── EXTRACTED DATA ──
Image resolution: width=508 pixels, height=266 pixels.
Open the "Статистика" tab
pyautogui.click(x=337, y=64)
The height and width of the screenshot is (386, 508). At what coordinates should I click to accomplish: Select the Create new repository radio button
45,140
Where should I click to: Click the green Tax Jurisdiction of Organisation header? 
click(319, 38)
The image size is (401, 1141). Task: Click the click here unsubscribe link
───
── EXTRACTED DATA ──
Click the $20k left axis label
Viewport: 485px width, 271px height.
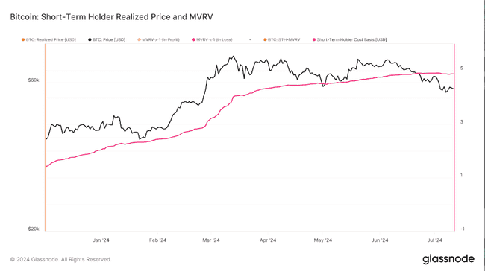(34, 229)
───
── EXTRACTED DATA ──
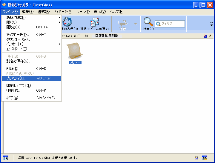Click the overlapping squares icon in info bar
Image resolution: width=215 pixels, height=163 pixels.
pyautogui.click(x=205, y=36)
───
• [THE TASK]: With the line holding "Image resolution: width=508" as the first and the line holding "The image size" as the last, set down that range of the entries above exactly, and nothing else.

• [SOLUTION TO THE PROBLEM]:
Image resolution: width=508 pixels, height=266 pixels.
Open the "Статистика" tab
pyautogui.click(x=337, y=64)
The height and width of the screenshot is (386, 508). At what coordinates should I click to accomplish: Select the Create new repository radio button
45,140
Where should I click to: Click the green Tax Jurisdiction of Organisation header? 
click(319, 38)
The image size is (401, 1141). Task: Click the click here unsubscribe link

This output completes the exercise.